Chapter Four: Seeking a Shelter
The “walks” already spoken of, at a time when life had little or no other pleasure for us on account of poverty and ill-health, were taken at pretty regular intervals two or three times a year. It all depended on our means; in very lean years there was but one outing. It was impossible to escape altogether from the immense unfriendly wilderness of London simply because, albeit “unfriendly,” it yet appeared to be the only place in the wide world where our poor little talents could earn us a few shillings a week to live on. Music and literature! but I fancy the nearest crossing-sweeper did better, and could afford to give himself a more generous dinner every day. It occasionally happened that an article sent to some magazine was not returned, and always after so many rejections to have one accepted and paid for with a cheque worth several pounds was a cause of astonishment, and was as truly a miracle as if the angel of the sun had compassionately thrown us down a handful of gold. And out of these little handfuls enough was sometimes saved for the country rambles at Easter and Whitsuntide and in the autumn. It was during one of these Easter walks, when seeking for a resting-place for the night, that we met with another adventure worth telling.

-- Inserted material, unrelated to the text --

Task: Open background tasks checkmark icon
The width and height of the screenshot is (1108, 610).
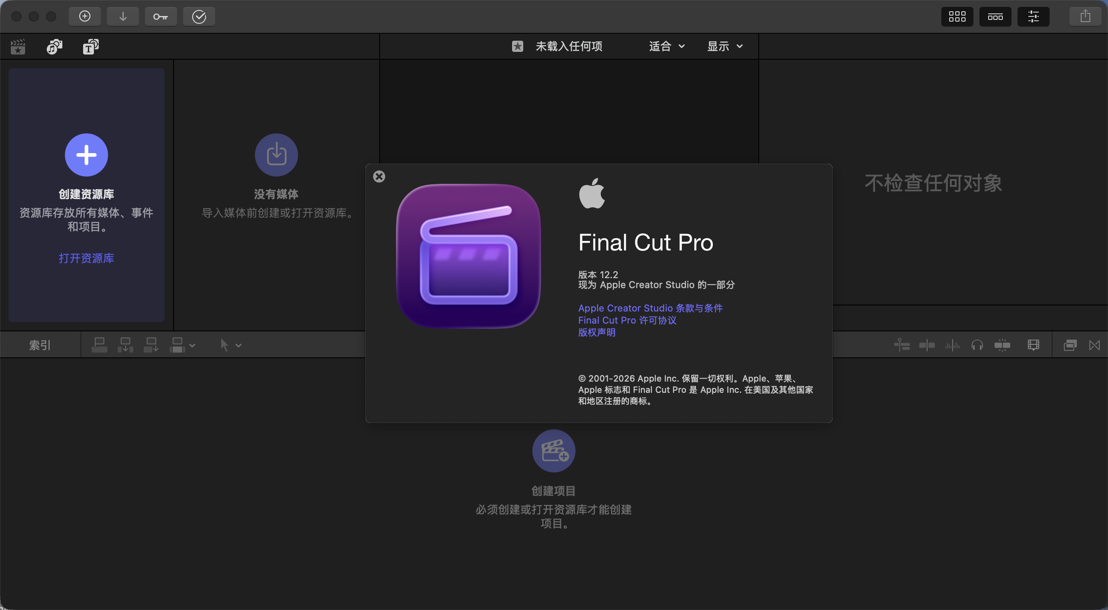Action: click(x=199, y=16)

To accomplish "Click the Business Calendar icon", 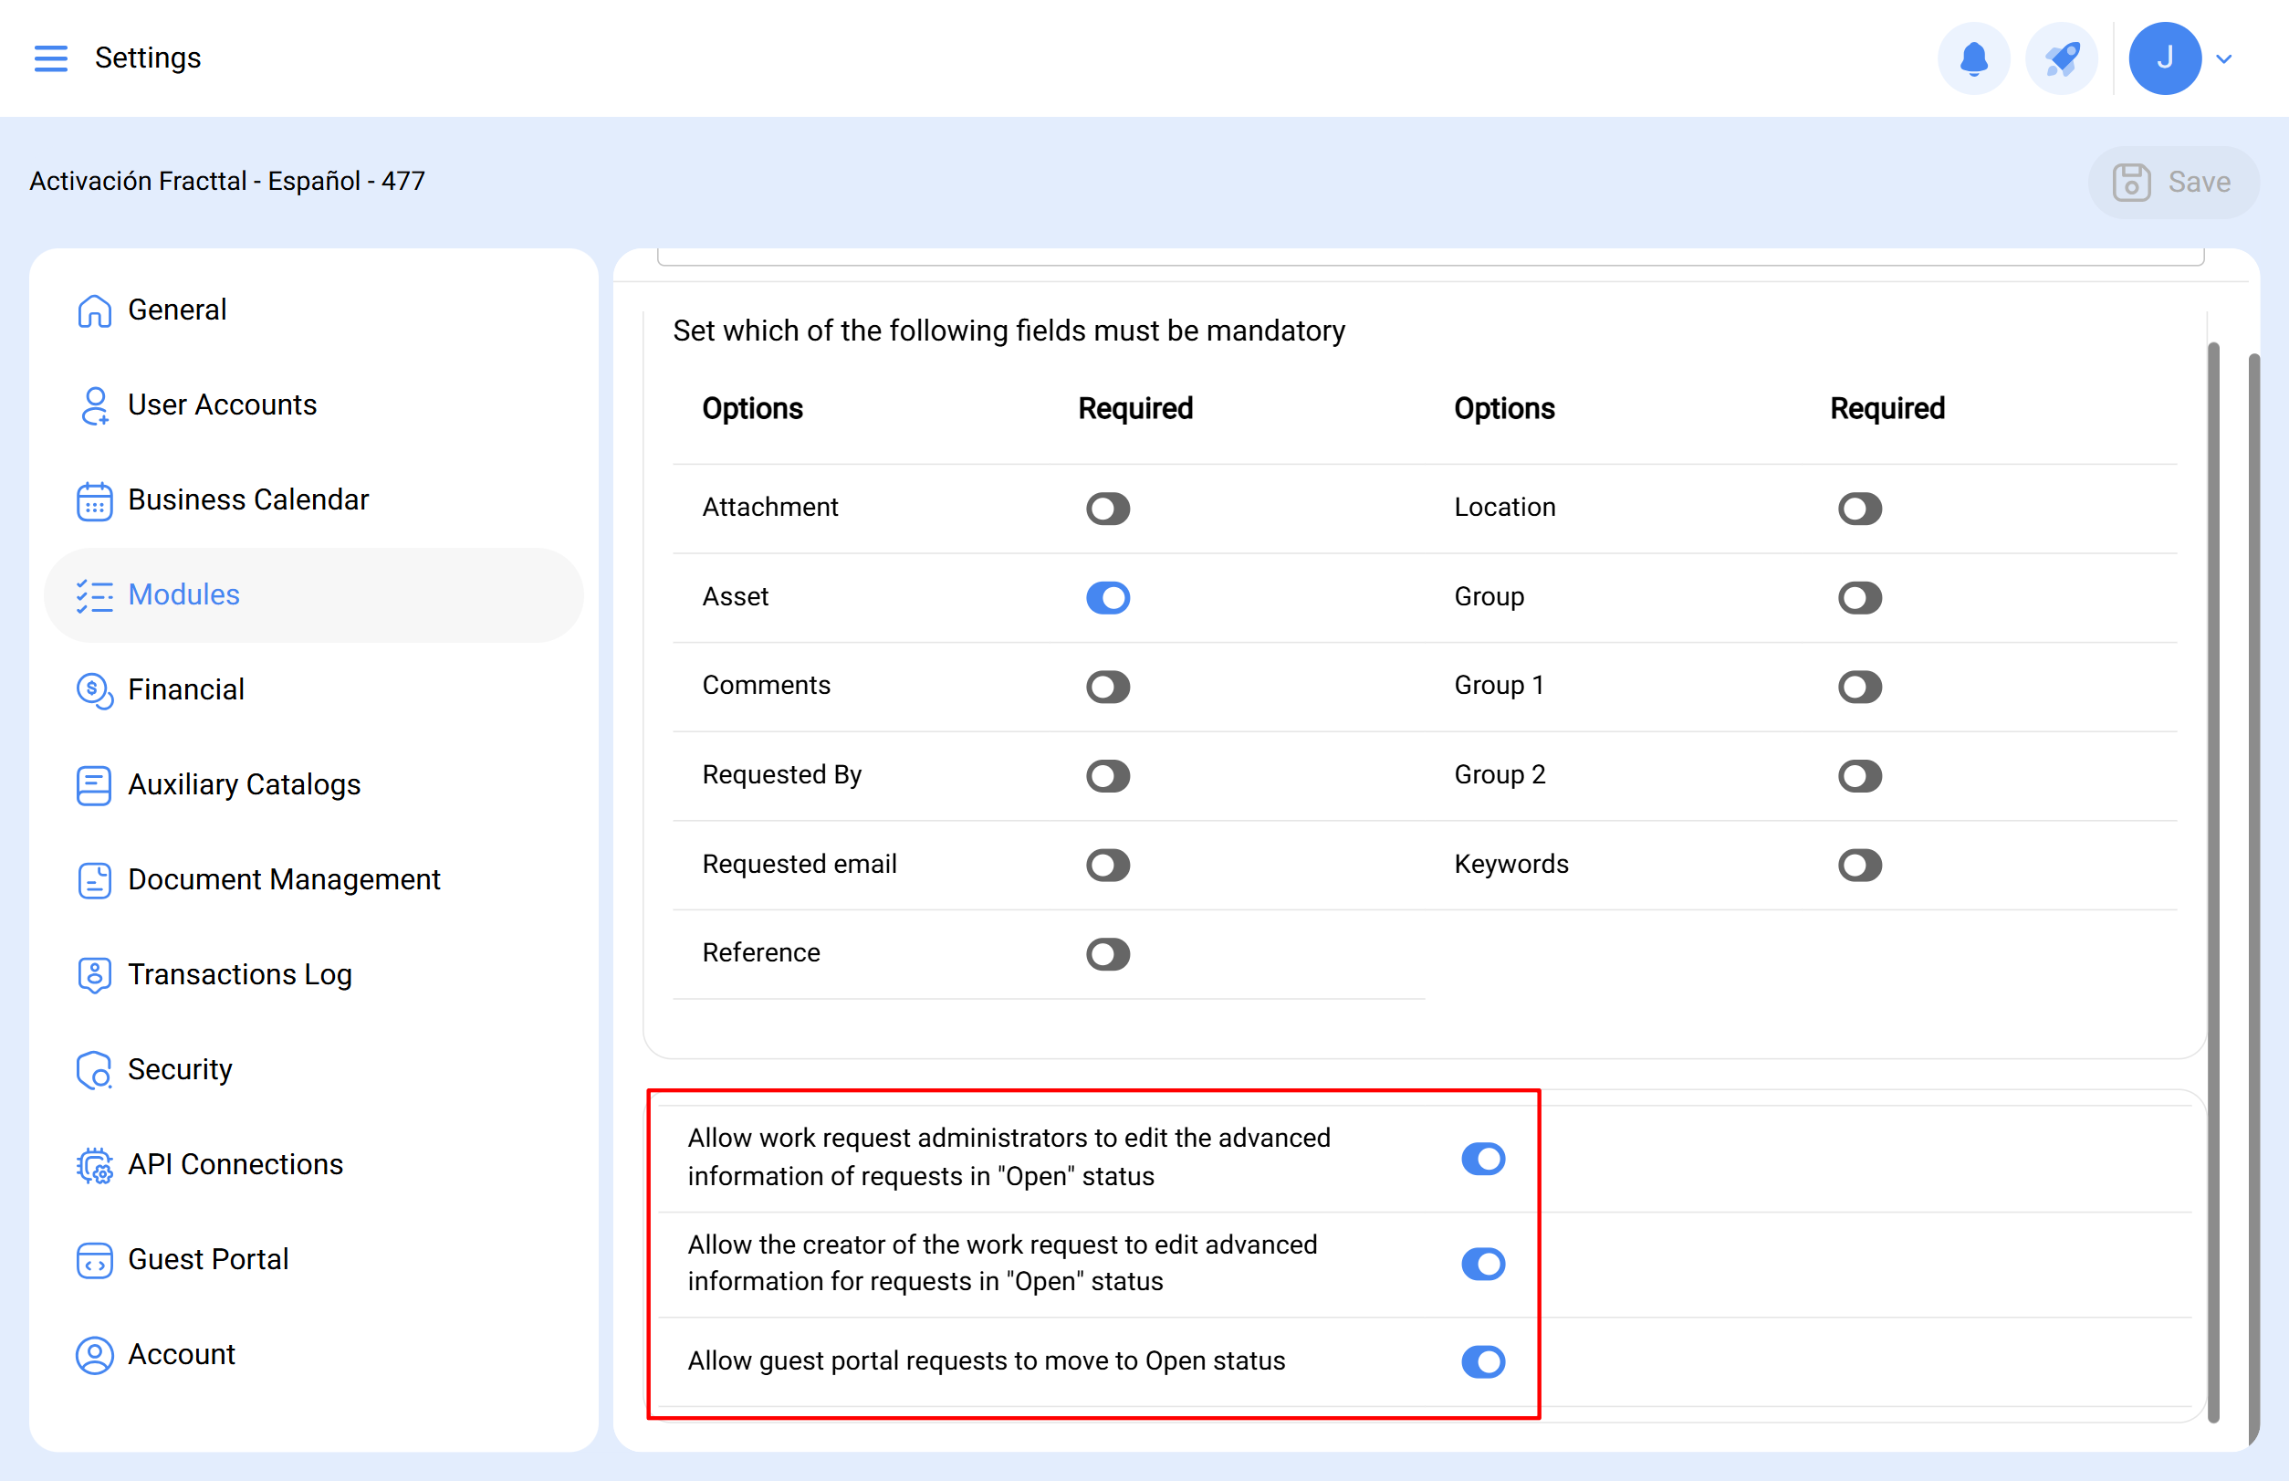I will 94,501.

We had got to that best part of Surrey not yet colonized by wealthy men from the City, but where all things are as they were of old, when, late in the day, we came to a pleasant straggling village with one street a mile long. Here we resolved to stay, and walked the length of the street making inquiries, but were told by every person we spoke to that the only place we could stay at was the inn—the “White Hart.” When we said we preferred to stay at a cottage they smiled a pitying smile. No, there was no such place. But we were determined not to go to the inn, although it had a very inviting look, and was well placed with no other house near it, looking on the wide village green with ancient trees shading the road on either side.